Un pas vers l’égalité

Il atteste d’une prise de position collective qui dépasse les frontières nationales. Il s’en prend à ce qui fonde le patriarcat encore prégnant dans la Oumma : le sexe et l’argent. Enfin, en demandant l’abrogation pure et simple de la loi religieuse, le manifeste force les gouvernants et les sociétés d’islam à rompre avec l’ambiguïté qu’ils entretiennent entre les principes laïques et les préceptes de la charia.
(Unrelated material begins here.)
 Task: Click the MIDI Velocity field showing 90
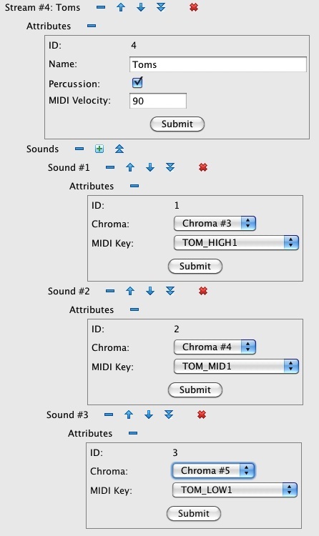(158, 101)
Bien sûr, tout n’est pas réglé ni ne le sera de sitôt. Et si la Tunisie a fait un pas en abrogeant la circulaire interdisant le mariage avec un non-musulman, il reste les innombrables injustices qui ont cours ailleurs. Pour autant, la brèche est ouverte, et la voie est désormais libre pour dire tout haut ce que nous pensons tout bas : aucun être sensé, aucune foi juste, aucun dieu aimant ses créatures ne pourra accepter les pratiques qui font encore des femmes des mineures, des lésées, des prisonnières, des esclaves, des êtres sans foi ni raison, comme dit l’adage religieux…

Qu’on ne nous serine plus les discours identitaires, les excuses des politiques – pour qui ce n’est jamais le moment d’aborder la condition des femmes –, les tours et les détours des historiens enjoliveurs, des exégètes sympathiques, des machos qui s’ignorent, des gauches européennes compatissantes et culturalistes. S’il est une volonté du siècle que les musulmans se doivent d’accomplir, c’est celle-ci : reconnaître totalement et irrémédiablement l’égalité et la liberté des femmes – sans quoi ils resteront en dehors de l’Histoire.